Exercise aim:
From the entries that follow, copy every line with the word "menu".

Record set:
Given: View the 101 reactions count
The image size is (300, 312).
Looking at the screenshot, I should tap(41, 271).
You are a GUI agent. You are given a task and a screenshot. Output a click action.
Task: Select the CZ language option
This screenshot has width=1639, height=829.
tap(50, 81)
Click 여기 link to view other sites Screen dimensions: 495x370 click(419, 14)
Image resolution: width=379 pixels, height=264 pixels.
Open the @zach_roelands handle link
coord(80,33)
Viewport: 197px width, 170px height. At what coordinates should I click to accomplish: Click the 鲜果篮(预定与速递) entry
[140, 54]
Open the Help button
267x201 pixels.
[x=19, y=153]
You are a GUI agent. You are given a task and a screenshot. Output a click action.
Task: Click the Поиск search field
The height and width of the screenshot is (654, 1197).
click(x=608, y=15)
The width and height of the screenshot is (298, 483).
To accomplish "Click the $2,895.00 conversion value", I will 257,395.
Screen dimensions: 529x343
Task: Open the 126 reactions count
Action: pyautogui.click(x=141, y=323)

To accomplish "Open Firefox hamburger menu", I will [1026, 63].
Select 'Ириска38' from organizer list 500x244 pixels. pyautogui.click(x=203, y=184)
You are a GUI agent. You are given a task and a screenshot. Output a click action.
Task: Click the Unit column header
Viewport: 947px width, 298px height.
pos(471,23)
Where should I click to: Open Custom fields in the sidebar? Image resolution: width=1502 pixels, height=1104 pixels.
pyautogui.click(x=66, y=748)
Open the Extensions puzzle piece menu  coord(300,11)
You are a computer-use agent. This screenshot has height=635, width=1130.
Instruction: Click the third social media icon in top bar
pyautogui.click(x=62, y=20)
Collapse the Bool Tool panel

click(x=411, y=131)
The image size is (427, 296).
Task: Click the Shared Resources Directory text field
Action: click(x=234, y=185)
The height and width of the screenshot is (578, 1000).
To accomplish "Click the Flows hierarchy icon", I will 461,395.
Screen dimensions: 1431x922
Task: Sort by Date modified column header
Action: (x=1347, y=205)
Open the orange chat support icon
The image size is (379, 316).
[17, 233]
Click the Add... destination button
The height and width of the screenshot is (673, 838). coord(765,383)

Task solution:
To accomplish "Open Firefox hamburger menu", I will [1026, 63].
Open the Extensions puzzle piece menu  coord(300,11)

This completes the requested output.